The main thing to contemplate is that the memory hierarchy will be getting richer and deeper, and memories of various kinds will be pulled closer to the CPU complex in a server. This will presumably have dramatic impacts on the utilization of CPUs and how much work can be pushed through the system at a given price. Forgetting that last part – at a given price – is sometimes hard in the excitement around new technologies. But weighing those different memory technologies against each other – in a raw sense as well as when running real applications – and taking into account their price/performance will be a real challenge for IT organizations. So will be writing applications that know the difference between and can take advantage of the wide variety of volatile and non-volatile memories that will be available in future servers.
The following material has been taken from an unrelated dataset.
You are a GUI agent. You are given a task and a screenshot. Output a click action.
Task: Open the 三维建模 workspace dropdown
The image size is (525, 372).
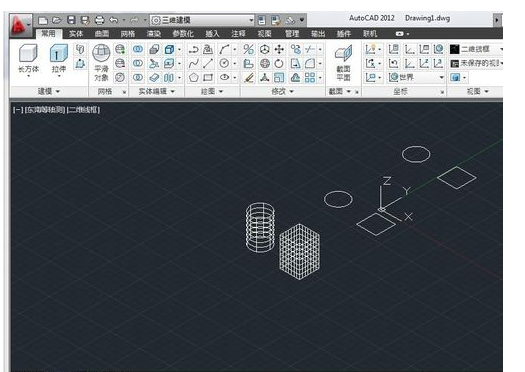tap(202, 20)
That’s why we will be talking to the experts about the possibilities.
PCI Express And Network I/O
With the advent of non-volatile memory that comes in a DRAM form factor, hooking a reasonable slice of persistent memory into a server with very fast access is going to be a fairly simple affair. The rest of the I/O devices crammed into or hanging off the server will have to get to the CPU through PCI-Express interfaces, proprietary interfaces like IBM’s Coherent Accelerator Processor Interface (CAPI) for Power8 chips or like Nvidia’s NVLink with its Pascal Tesla cards, or Ethernet or InfiniBand network interfaces.
Every new generation of processor, storage, and networking has its challenges, and PCI-Express has certainly had those and, in fact, that is why IBM’s CAPI and NVidia’s NVLink were invented. PCI-Express 1.0 was launched in 2003 with devices able to push data at 2 Gb/sec (250 MB/sec) per lane each way, and in 2007 that was bumped up with PCI-Express 2.0 to 4 Gb/sec lanes (500 MB/sec). With PCI-Express 3.0 in 2010, the speed was doubled up again, with lanes running at 8 Gb/sec (1 GB/sec). Development on the PCI-Express 4.0 spec started in earnest in 2011, with another doubling up of bandwidth to 16 Gb/sec per lane (which is 2 GB/sec), and many had hoped to see it come to market in 2016, but it is looking more like it will take until 2017 or more before the first products come to market. The Skylake Xeons, tellingly, will sport PCI-Express 3.0 controllers and peripherals when they come out, probably in late 2017.
The question we have is whether the CPU memory bus and PCI-Express 3.0 peripheral bus will be up to the extra demands that will be put in them by processors with more cores and cache and all of those myriad memory and storage devices. It will be interesting to see how the system architects build their iron.